Application of Ultrasound Localization Microscopy in Evaluating the Type 2 Diabetes Progression.

Abstract

Type 2 diabetes is considered as a chronic inflammatory disease in which the dense microvasculature reorganizes with disease progression and is highly correlated with β cell mass and islet function. In this study, we constructed rat models of type 2 diabetes and used ultrasound localization microscopy (ULM) imaging to noninvasively map the pancreatic microvasculature at microscopy resolution in vivo to reflect β cell loss and islet function deterioration, and evaluate the efficacy after anti-cytokine immunotherapy. It was unveiled that ULM morphological and hemodynamic parameters have a strong link with β cell loss and deterioration of pancreatic islet function.
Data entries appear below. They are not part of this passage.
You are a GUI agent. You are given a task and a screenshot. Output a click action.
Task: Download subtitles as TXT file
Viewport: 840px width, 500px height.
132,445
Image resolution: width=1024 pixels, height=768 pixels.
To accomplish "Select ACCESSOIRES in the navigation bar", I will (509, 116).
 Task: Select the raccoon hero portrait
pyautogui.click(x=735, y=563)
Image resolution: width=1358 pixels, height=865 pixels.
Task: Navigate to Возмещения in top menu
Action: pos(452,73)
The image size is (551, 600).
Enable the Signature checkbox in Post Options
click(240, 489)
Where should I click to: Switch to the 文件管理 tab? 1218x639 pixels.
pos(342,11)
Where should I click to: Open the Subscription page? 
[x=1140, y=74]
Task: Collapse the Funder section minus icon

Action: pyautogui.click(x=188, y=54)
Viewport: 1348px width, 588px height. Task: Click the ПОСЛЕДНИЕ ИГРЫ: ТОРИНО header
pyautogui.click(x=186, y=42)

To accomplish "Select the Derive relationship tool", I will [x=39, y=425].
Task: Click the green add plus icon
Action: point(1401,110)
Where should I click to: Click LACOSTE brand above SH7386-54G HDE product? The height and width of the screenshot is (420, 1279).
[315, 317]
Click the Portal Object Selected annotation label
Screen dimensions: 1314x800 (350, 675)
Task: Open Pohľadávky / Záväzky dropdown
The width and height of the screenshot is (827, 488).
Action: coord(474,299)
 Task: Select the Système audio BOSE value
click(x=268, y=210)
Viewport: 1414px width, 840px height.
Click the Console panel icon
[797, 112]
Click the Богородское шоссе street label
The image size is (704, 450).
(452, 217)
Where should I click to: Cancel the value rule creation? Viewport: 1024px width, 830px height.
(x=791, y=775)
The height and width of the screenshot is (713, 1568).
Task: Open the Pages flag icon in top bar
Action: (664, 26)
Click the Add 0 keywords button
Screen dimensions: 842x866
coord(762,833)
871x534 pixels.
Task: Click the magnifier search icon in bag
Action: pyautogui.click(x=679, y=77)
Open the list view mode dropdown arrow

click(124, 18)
This correlation aligns with the observed pathological alterations in the microvessels of islet and demonstrated that ULM can effectively mirror the functionality of β cells during rapid fluctuations in blood glucose levels by observing changes in mean velocity. Furthermore, it was revealed that treatment with anti-cytokine immunotherapy enhances the function and health of β cells by restoring the microvascular environment. Remarkable improvements in vessel morphology (measured by fractal dimension) and hemodynamics (indicated by mean velocity and vessel density) were noted following the anti-cytokine immunotherapy, signifying a significant enhancement at the treatment's conclusion (P < 0.05). These observations suggested that ULM technology holds promise as a visible and efficient tool for monitoring the effectiveness of anti-cytokine immunotherapy in managing type 2 diabetes. Pancreatic microvessel-based ULM may serve as a novel noninvasive method to assess β cells, providing a valuable clinical tool for tracking the progression of type 2 diabetes.